AxD
AxD

Reputation: 3158

Where are the artifacts after having built, to be used by release?

I'm new to Aure DevOps. Trying to create build and release pipelines there's one thing I don't understand:

Commonly, every kind of build finally results in some output, called artifacts.

With Azure DevOps it seems like there is always a final copy or publish task necessary to copy the created artifact from A to B, so the release task may then access the compiled artifacts.

Why aren't these artifacts plain accessible to a release pipeline right from the location where they have been built? Why don't the build tasks automatically set a variable pointing to the right folder, so the release pipeline may access the files right from there?

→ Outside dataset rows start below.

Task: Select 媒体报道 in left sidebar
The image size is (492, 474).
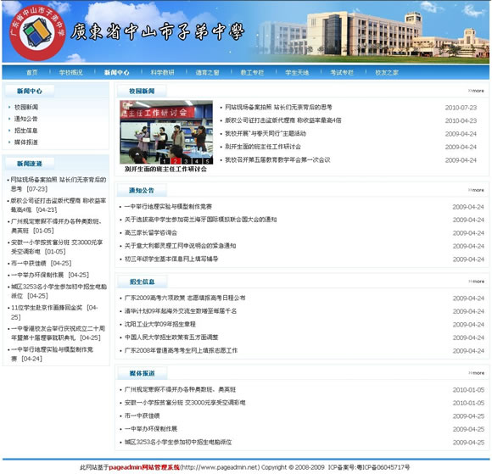Action: coord(25,142)
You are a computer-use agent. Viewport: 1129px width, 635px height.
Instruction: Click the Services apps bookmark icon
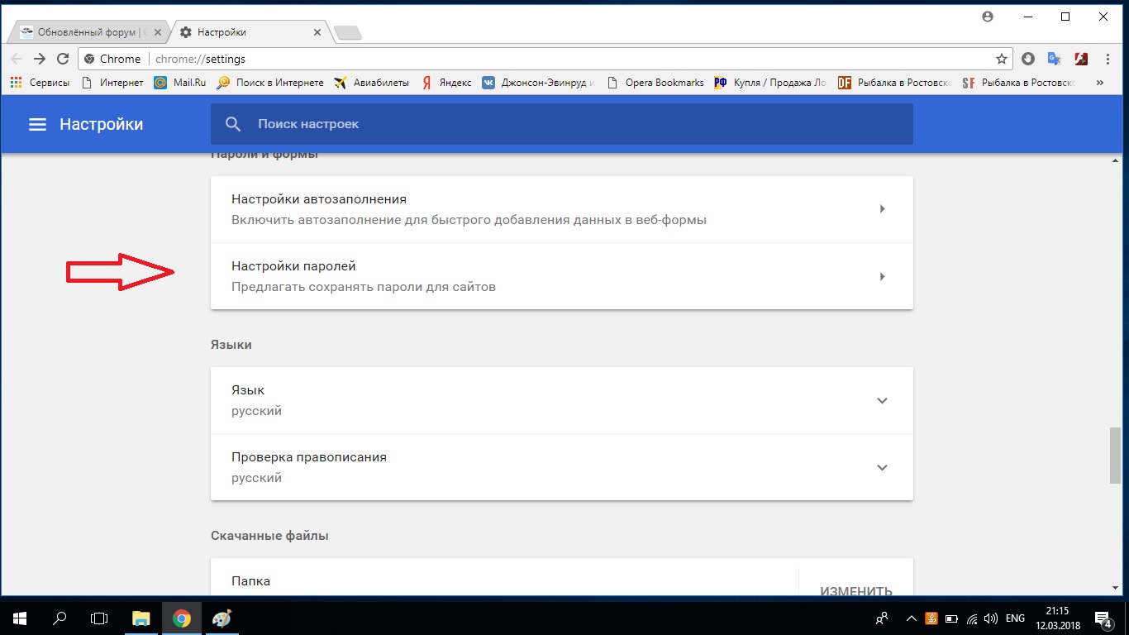click(16, 83)
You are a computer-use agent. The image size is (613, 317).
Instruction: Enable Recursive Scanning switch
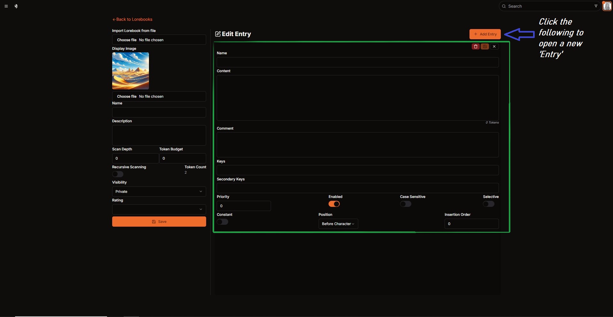click(118, 174)
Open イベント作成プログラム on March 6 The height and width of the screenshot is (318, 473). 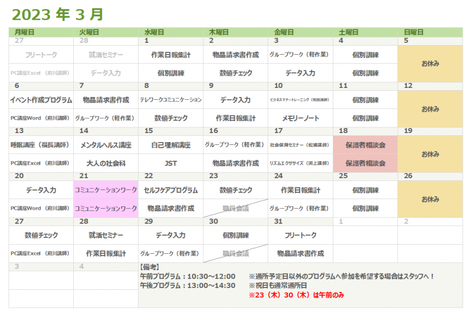(x=41, y=100)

Or is this already happening and I'm just missing something from the tutorials I watched?

Upvotes: 1

Views: 876

Answers (2)

Leo Liu
Leo Liu

Reputation: 76670

Why aren't these artifacts plain accessible to a release pipeline right from the location where they have been built?

Agree with Daniel.

The main reason for me is because we can't hold the hosted agent all the time. Since MS wants to protect resources efficiently, it is not occupied for a long time.

When we queue a build, MS will assign us a brand new clean agent to execute our task, and after the build is complete, the MS will reclaim the agent assigned to our build and restore the agent to its initial state in preparation for accepting the assignment of the next task.

So, we could not keep hold the hosted agent to use it in next release pipeline. We have to store the artifacts in the cloud/server, then we could download it in the release pipeline. Otherwise, we could not get the artifact we need from an agent that has been restored.

Besides, MS is randomly assigned to the agent, and we cannot guarantee that the same agent will be allocated and built during the release pipeline.

That is the main reason why we need to copy or publish the artifacts.

If you do not want to copy or publish the artifacts, you could setup your own private agent, and do not clean the agent before you execute the release pipeline.

Update:

why is the user, well, bothered to find a place for the artifacts manually? I would have expected every build pipeline to come with a personal space to store the latest build artifacts. A space where Azure DevOps automatically copies the build artifacts to. To me it looks like things have to be manually copied from A to B and then later from B to C.

That because not all output is needed, for example, the test project, what we need is test result/Code coverage for the test project, not the output for the solution. In this case, we do not need to copy the output to the artifacts. On the other hand, we need to copy some special files to artfacts, then automatically copy the build artifacts will not meet your requirements.

That is also the reason why we provide the task to copy files to artifacts, so that we could customize our personality needs.

Of course, if you think that manual copying is superfluous, you can use the MSBuild parameter /p:output=$(build.artifactstagingdirectory) to set the output directly to artifacts.

If I need to copy things from A to B in the Build pipeline, then what should keep me from copying it to C right away? Then a separate Release pipeline would be, well, rather optional, if not redundant.

If you are in the build pipeline, there is another task Download build artifacts, which could download the build artifacts.

if you are in the release pipeline, you just need select the build artifacts as source, release pipeline will download that artifact automatically:

enter image description here

Check this document for some more details.

Hope this helps.

Upvotes: 0

Daniel Mann
Daniel Mann

Reputation: 58981

There are so many reasons.

Two easy ones:

  • There is no guarantee that the agent's working folder still contains the files. Agents are reused from build to build and release to release, and a given build or release will always use the same working folder. The working folder is cleaned up between builds.
  • Releases may run on different agents. On different machines. In different domains. Or any combination. There's no guarantee that the agent where the build ran is accessible by the agent where the release is running. Publishing the artifact allows a guarantee: As long as the machine the release is running on has the ability to talk to Azure DevOps (which is a requirement for the agent to function in the first place), it can get the artifacts it needs.